Working across painting, sculpture, graphic design, architectural mural painting and many other media, the artists associated with the school placed art into public spaces and promoted it as a shared experience. This landmark exhibition brings together works by more than twenty artists, to include vibrant, abstract paintings, urban murals, craft, typology, graphics and ceramics, alongside rarely seen print archives, vintage journals and photographs.

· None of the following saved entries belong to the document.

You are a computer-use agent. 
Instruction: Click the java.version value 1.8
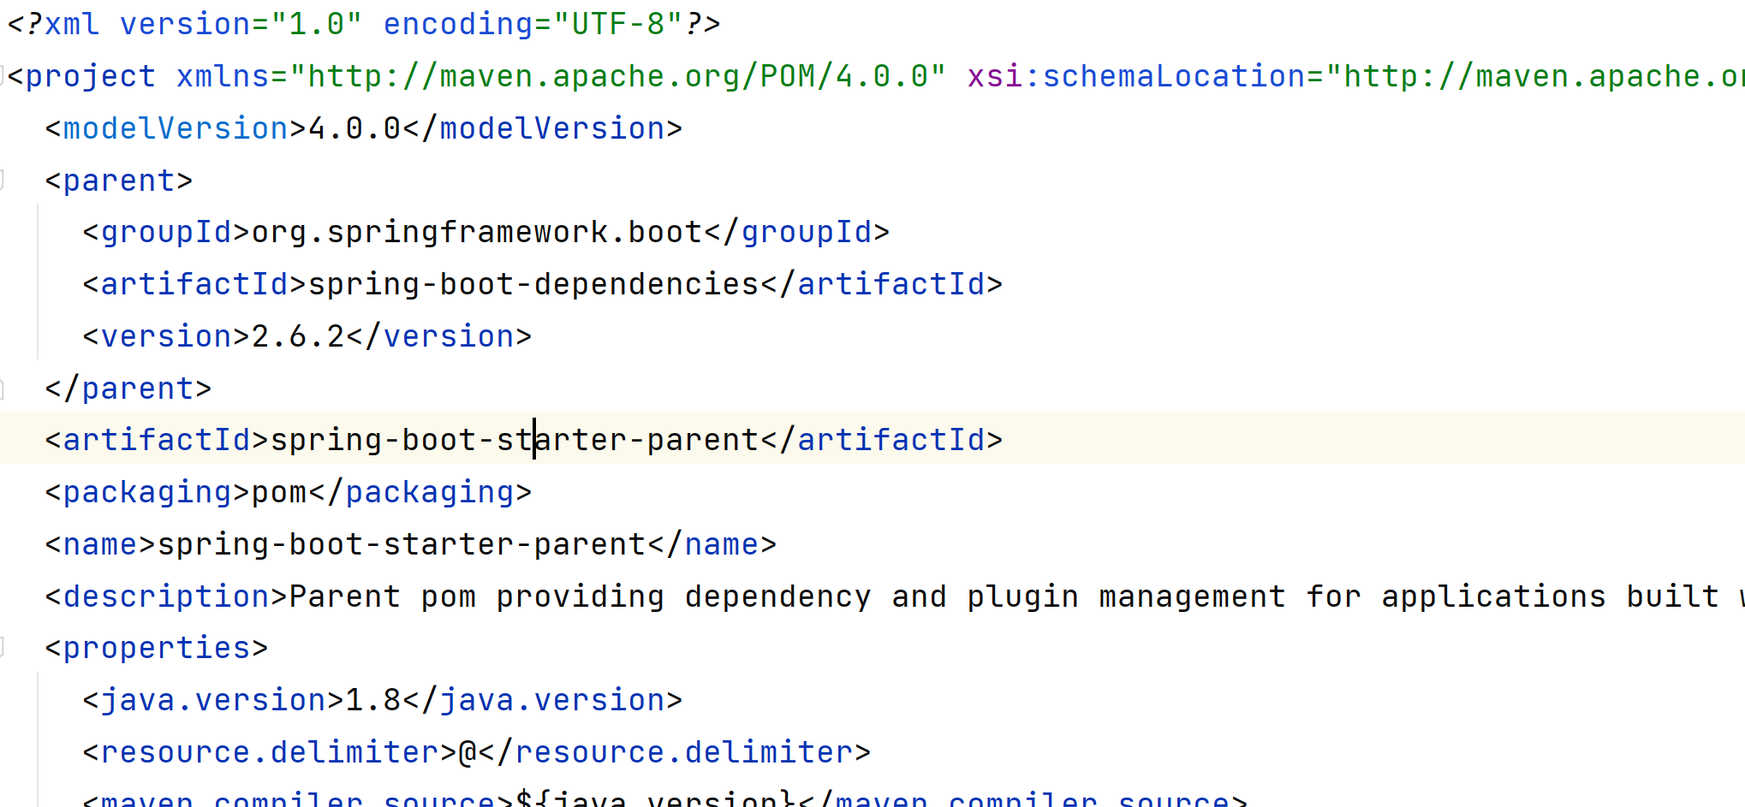pos(372,699)
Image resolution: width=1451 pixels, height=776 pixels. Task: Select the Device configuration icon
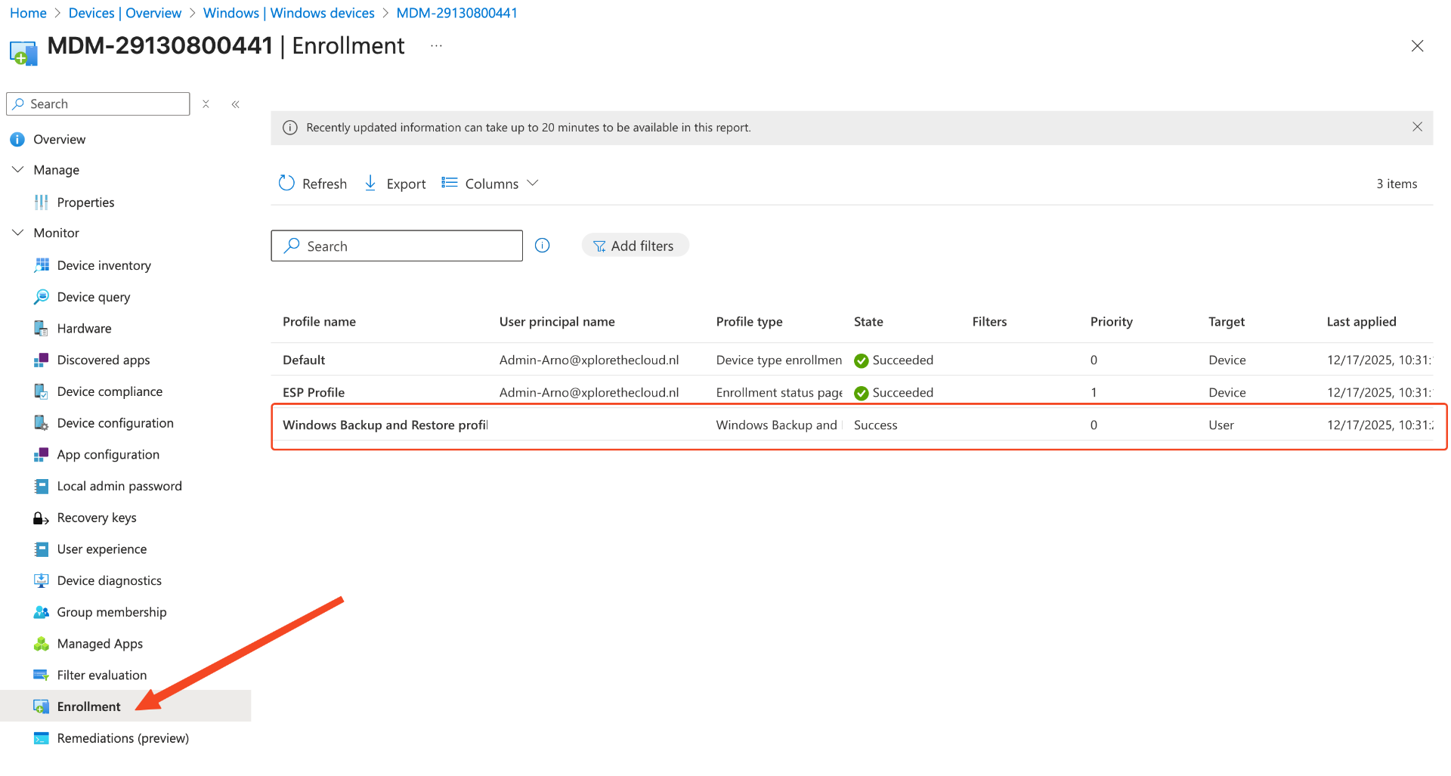pos(115,422)
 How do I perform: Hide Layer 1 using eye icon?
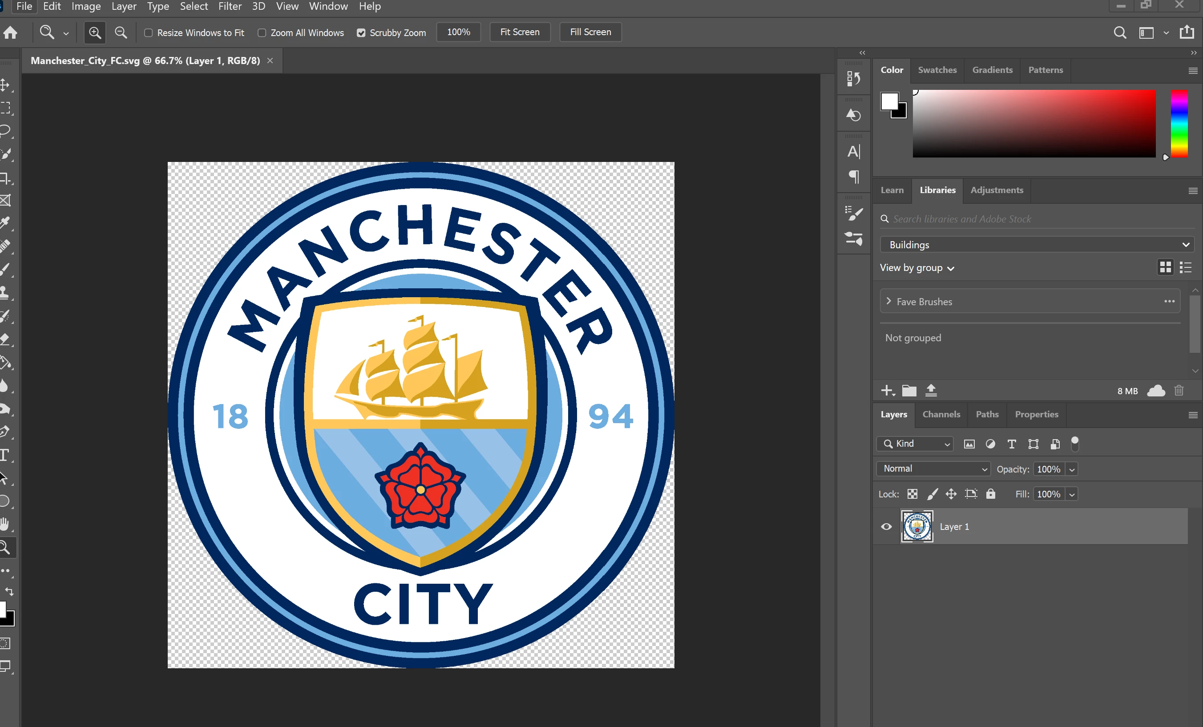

The exhibition shows how the main exponents of the group looked beyond western styles and teaching, encouraging students to explore abstract art and reconnect with Afro-Arab culture. Farid Belkahia, appointed Director of the Casablanca Art School, expanded teaching staff to include Mohamed Melehi and Toni Mariani (from 1964), Bert Flint (from 1965) and Mohammed Chabâa (from 1966), heralding memorable years of artistic progress. This network of artists looked to the Bauhaus art school which removed distinctions between art, craft, design and architecture and reimagined its vision within an Afro-Berber context.

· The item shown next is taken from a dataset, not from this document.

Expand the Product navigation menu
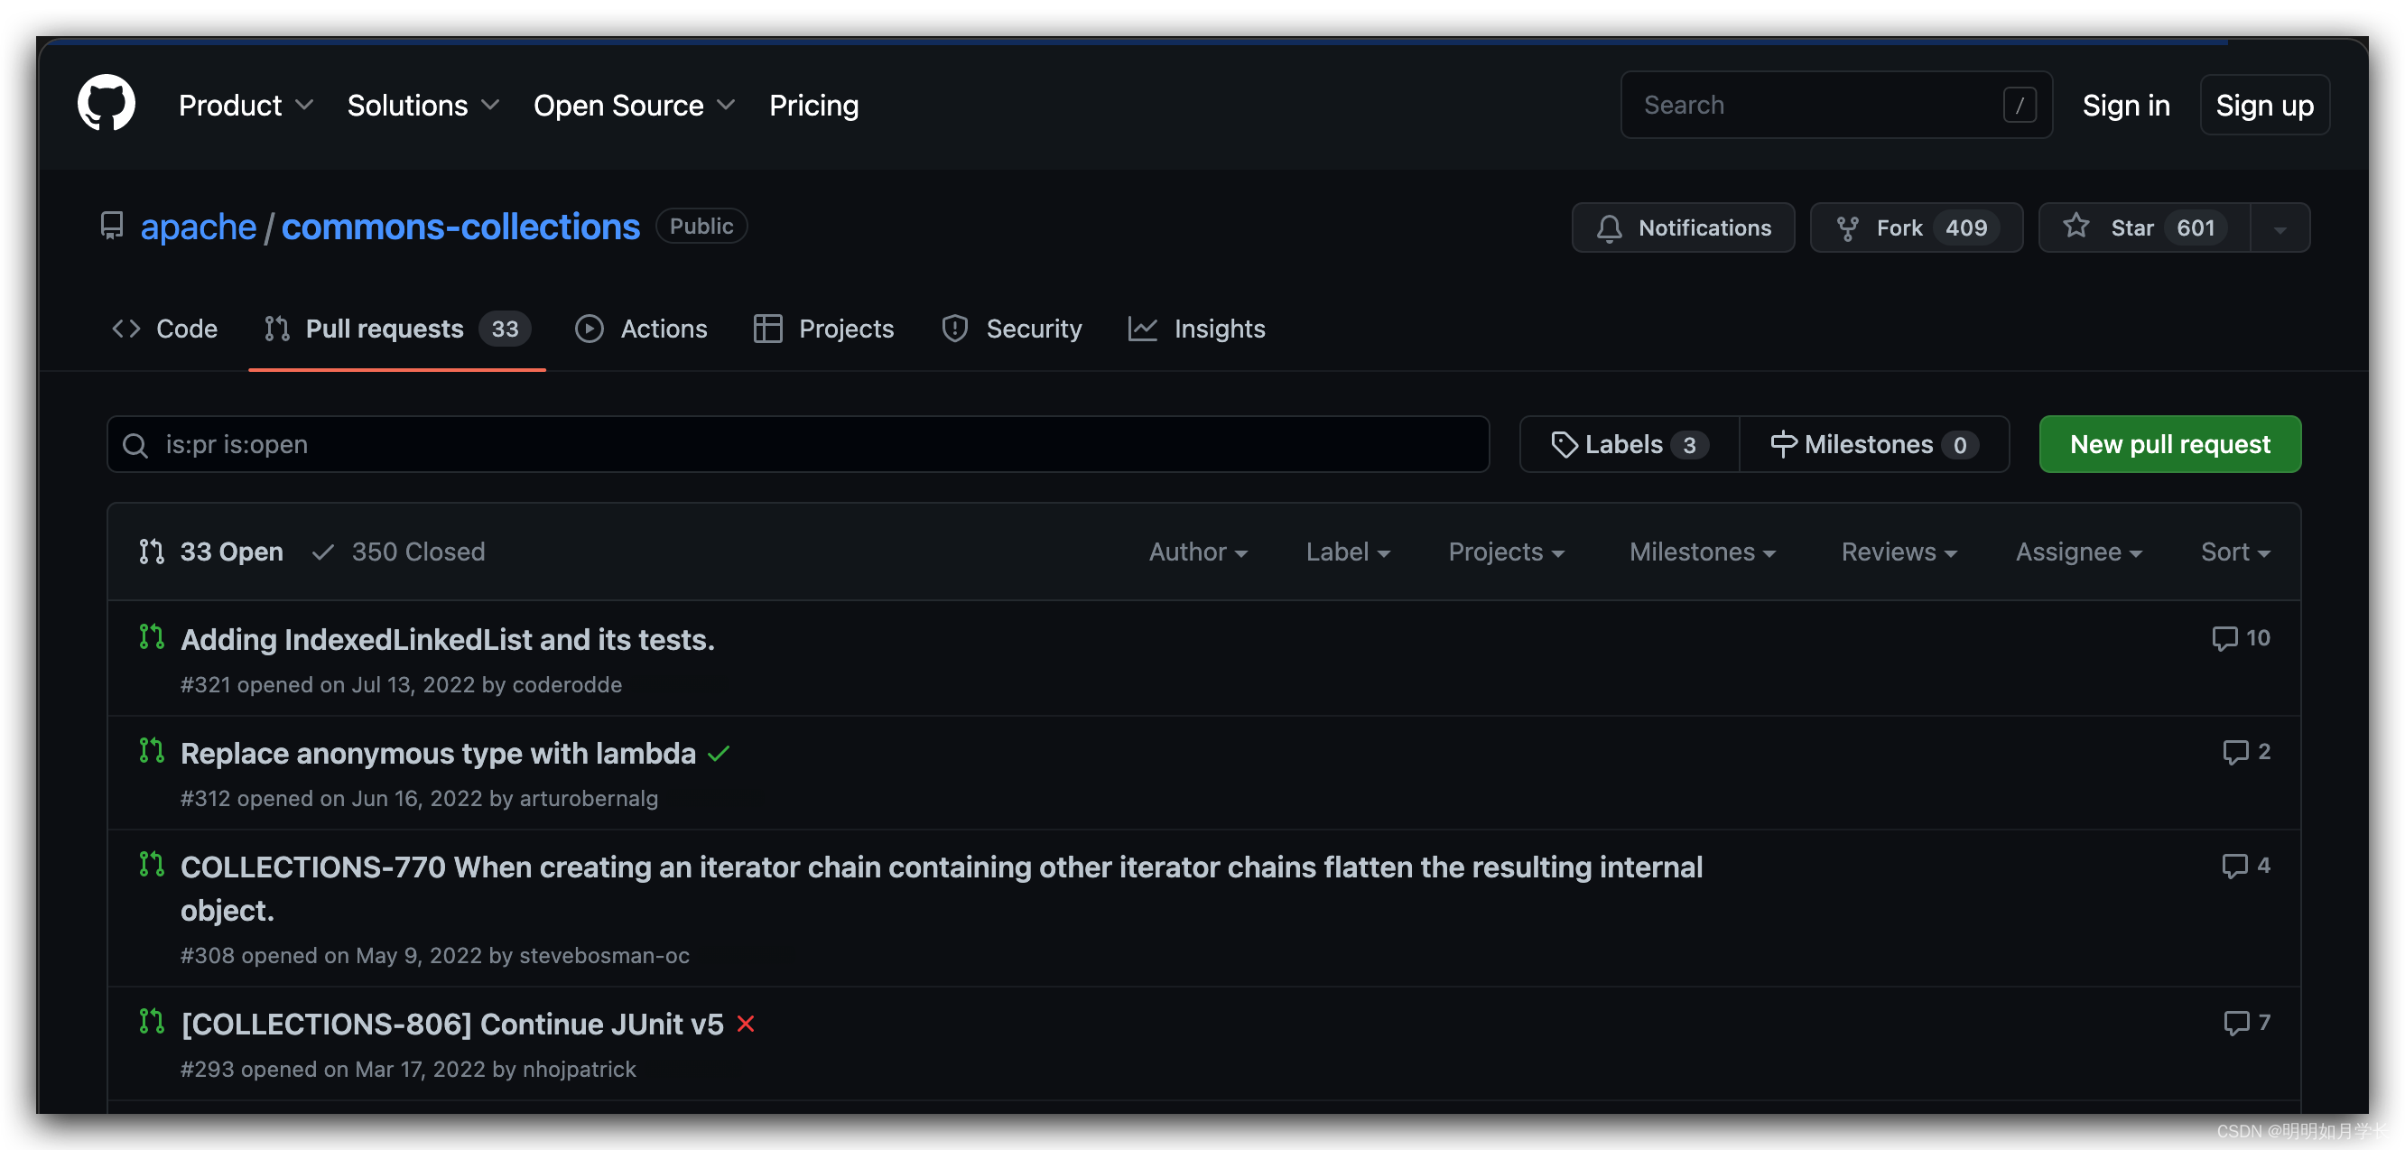 [245, 105]
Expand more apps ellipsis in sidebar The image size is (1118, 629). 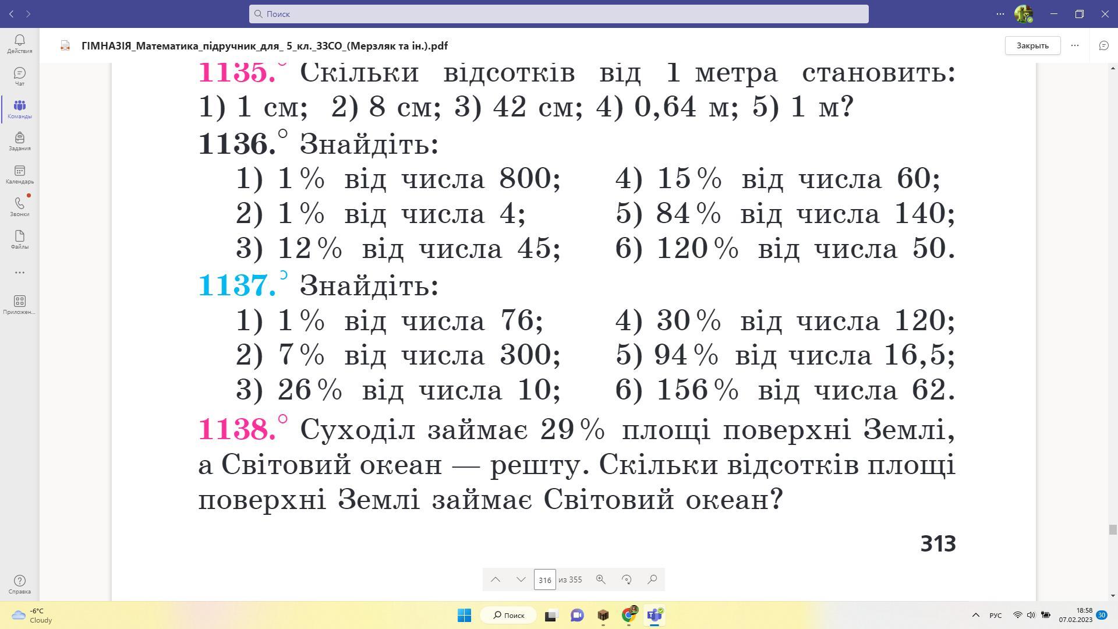tap(19, 272)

Looking back at key moments in the development of the movement, visitors to the exhibition will see how the group experimented with cross-disciplinary practices to form a new perspective, resulting in a new wave of avant-garde making that merged influences from decorative, moving and written forms. One important platform was the Plastic Presence exhibition which took place outdoors in the Jemaa el-Fna Square in Marrakech and the 18 November Square in Casablanca, and which remains a significant turning point in the history of Moroccan art. Other seminal exhibitions are being explored, such as the 1968 student exhibition which took place at the Arab League Park Pavilion. The exhibition marked a peak of collective innovation and creativity; multicultural experiments of staff and students created a new perspective for the post-colonial era.

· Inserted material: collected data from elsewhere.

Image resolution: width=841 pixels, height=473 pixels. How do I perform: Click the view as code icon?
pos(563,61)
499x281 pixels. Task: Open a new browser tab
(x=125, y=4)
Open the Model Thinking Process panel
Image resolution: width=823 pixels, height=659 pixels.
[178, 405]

Throughout the 1970s the movement grew as the influence of the school travelled further afield. The 1974 Baghdad Arab Art Biennial brought together over 600 works including artists from the new wave of Moroccan art. The 1978 inaugural Asilah Cultural Moussem-Festival, meanwhile, which was co-founded by Mohamed Melehi and Mohamed Benaďssa and took place across the civic spaces of the town of Asilah, remains one of the many enduring legacies of the cultural activism of the Casablanca Art School.
Casablanca Art School is curated by Morad Montazami and Madeleine de Colnet for Zamân Books & Curating in conjunction with Anne Barlow, Director, Tate St Ives and Giles Jackson, Assistant Curator, Tate St Ives, and with associate researchers Fatima-Zahra Lakrissa and Maud Houssais. The exhibition is supported by the Casablanca Art School Exhibition Supporters Circle and Tate Members. This exhibition is a partnership between Tate St Ives and Sharjah Art Foundation, where it will open in February 2024. It is also part of a key moment of international research into the Casablanca Art School, which includes a collaborative project initiated in 2020 between KW Institute for Contemporary Art and Sharjah Art Foundation, in partnership with Goethe-Institut Marokko, ThinkArt and Zamân Books & Curating.